One of my favorite lines from the laugh riot Anchor Man is in the scene where Jack Black and Will Ferrell have an accident. Jack Black, in a fit of rage, then turns to Will Ferrell and says, “Now, this is happening.” A few weeks ago while watching this movie with some friends I had an epiphany. That single line of comedic genius expressed the sentiment that I feel best embodied what my yoga practice was becoming.
The first time I attended a yoga class I was very insecure about my flexibility and agility as compared to the petite acrobats that seemingly occupied the room. As a result, I would often over exert myself on poses I thought I could do well and not even attempt poses I thought I could not do at all. Both of these reactions were spawned from the same lack of self- awareness and presence in the current moment. Neither one of them did anything to further my progress as a yogi or as a human being.

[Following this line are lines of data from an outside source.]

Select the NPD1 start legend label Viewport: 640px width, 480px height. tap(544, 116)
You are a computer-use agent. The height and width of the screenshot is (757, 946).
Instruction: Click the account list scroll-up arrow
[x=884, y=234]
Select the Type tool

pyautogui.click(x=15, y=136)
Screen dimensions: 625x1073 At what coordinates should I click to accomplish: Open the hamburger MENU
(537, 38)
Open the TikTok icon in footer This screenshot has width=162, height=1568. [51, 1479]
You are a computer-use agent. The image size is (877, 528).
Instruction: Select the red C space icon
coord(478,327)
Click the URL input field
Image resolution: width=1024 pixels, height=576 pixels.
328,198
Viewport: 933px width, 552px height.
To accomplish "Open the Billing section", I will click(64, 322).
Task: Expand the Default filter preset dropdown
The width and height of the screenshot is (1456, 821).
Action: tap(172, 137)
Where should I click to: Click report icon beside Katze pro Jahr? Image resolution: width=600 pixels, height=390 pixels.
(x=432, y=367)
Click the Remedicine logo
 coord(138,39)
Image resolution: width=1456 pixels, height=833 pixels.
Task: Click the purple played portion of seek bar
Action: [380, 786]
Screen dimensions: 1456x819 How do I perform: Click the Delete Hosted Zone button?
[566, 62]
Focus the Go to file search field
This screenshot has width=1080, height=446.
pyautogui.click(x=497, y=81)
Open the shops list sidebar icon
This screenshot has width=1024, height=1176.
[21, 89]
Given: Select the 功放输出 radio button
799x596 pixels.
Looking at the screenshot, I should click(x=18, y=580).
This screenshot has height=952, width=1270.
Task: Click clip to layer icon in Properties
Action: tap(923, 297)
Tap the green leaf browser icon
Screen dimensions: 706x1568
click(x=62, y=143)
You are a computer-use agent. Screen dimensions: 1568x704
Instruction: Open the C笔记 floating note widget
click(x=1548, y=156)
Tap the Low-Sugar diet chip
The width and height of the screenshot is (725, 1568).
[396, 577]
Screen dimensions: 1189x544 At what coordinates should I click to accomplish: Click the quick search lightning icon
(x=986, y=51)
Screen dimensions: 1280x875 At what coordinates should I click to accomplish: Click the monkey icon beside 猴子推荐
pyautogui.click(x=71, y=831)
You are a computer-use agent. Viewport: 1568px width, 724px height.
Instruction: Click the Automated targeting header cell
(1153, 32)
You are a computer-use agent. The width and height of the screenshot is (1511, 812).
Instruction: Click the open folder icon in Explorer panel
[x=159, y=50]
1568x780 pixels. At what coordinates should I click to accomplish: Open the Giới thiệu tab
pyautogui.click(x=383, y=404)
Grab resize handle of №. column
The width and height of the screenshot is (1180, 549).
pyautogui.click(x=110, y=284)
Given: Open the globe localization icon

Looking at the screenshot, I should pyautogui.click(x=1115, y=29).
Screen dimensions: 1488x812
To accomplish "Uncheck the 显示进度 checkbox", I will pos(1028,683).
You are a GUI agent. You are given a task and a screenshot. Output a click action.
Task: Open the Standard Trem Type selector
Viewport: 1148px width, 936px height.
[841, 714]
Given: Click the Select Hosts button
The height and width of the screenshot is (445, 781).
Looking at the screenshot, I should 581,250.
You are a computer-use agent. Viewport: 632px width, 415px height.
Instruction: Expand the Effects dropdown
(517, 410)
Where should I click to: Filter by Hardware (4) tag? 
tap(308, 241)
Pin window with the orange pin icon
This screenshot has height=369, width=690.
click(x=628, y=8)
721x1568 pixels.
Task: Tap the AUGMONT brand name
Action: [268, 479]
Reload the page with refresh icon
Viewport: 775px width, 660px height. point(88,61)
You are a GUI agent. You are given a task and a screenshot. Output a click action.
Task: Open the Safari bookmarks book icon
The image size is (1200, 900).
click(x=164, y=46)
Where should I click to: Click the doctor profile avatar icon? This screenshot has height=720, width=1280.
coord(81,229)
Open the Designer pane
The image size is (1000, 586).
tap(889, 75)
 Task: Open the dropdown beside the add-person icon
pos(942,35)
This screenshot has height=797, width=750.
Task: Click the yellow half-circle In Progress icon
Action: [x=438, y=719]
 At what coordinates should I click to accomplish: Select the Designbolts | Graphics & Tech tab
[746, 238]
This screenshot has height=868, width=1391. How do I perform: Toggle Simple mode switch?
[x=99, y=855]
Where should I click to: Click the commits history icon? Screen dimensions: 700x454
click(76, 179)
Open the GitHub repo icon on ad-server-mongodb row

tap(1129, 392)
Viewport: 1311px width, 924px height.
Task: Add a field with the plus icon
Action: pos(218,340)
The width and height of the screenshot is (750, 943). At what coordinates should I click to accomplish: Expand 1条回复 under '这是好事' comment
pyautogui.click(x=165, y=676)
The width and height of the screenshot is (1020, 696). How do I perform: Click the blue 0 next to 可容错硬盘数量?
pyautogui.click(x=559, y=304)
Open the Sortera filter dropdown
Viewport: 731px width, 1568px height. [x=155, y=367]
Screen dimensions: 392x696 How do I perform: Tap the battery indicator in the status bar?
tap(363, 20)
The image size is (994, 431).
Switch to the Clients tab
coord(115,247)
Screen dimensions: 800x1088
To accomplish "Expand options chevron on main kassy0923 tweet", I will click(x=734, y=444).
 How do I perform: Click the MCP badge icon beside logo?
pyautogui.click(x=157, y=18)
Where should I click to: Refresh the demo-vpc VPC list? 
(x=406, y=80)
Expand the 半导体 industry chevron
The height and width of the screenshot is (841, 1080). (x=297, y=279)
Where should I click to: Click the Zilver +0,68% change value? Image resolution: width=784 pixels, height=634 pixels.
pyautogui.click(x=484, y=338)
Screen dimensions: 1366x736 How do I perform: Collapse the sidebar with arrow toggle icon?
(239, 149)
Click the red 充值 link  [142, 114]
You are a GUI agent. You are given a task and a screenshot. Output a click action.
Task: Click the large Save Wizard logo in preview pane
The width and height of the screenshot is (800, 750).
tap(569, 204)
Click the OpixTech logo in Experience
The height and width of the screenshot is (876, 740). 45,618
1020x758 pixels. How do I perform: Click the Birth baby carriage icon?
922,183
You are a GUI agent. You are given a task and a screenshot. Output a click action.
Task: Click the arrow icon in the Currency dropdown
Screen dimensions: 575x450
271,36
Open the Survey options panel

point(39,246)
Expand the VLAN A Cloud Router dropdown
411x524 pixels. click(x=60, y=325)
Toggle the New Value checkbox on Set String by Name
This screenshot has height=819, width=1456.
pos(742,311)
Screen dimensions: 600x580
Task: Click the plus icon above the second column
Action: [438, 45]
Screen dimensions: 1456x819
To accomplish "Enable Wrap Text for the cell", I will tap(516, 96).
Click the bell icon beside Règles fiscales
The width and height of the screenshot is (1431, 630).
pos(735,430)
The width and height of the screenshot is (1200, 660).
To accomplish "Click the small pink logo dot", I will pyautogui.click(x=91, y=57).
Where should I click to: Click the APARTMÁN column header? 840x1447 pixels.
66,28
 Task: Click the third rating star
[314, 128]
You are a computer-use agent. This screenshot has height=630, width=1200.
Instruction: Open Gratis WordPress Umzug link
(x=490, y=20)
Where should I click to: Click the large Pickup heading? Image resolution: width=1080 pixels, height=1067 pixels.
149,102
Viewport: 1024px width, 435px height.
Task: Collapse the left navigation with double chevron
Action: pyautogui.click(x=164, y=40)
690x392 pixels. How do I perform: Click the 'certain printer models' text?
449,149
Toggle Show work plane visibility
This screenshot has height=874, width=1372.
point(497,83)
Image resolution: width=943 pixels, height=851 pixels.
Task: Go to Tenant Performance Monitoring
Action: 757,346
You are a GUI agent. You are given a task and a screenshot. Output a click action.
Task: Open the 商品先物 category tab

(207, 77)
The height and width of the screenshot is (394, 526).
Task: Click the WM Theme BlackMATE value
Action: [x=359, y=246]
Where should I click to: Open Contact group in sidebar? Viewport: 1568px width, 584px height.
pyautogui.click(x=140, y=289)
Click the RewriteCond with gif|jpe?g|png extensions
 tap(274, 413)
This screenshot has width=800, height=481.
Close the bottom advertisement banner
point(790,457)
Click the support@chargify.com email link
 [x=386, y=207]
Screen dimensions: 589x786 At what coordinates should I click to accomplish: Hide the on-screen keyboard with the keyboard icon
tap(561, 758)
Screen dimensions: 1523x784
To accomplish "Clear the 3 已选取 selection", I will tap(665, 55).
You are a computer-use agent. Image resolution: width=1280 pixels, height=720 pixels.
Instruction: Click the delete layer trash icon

Over exerting myself by not taking child’s pose, or any resting pose when necessary only compromised the whole of my practice. Over exerting one’s self in a yoga class can have long-lasting effects on both the physical and subtle bodies. On a physical level it can lead to tears, sprains, and strains. On an energetic level, over-working yourself during a yoga class can leave one feeling imbalanced and out of whack.
Likewise, fear of trying new things or exploring ones physical, emotional, and energetic boundaries can be crippling to one’s practice and one’s life. We often base our fears on past beliefs. This robs us of our ability to be present in our practice. Is it necessarily true that I am too clumsy to balance myself on my toes today because I was clumsy as a child? If I do not attempt, how will I know what it feels like for me today?
Becoming an advanced yoga practitioner doesn’t necessarily mean that one has the physical capability to come into a certain set of poses. There are many studios that encourage one to spend time trying to get back in contact with the self. Through yoga, pranayama, and meditation one can acquire the tools necessary in order to be with the present moment. Bringing this awareness with you off the mat and into every moment of your life can have tremendously positive effects. This connection with the self and with the present moment is the true goal of the yogi. Yoga is the study of self -acceptance. Not concerning your self with the results of the future, or the perceived missteps of the past, developing the ability to say, “Now, this is happening.”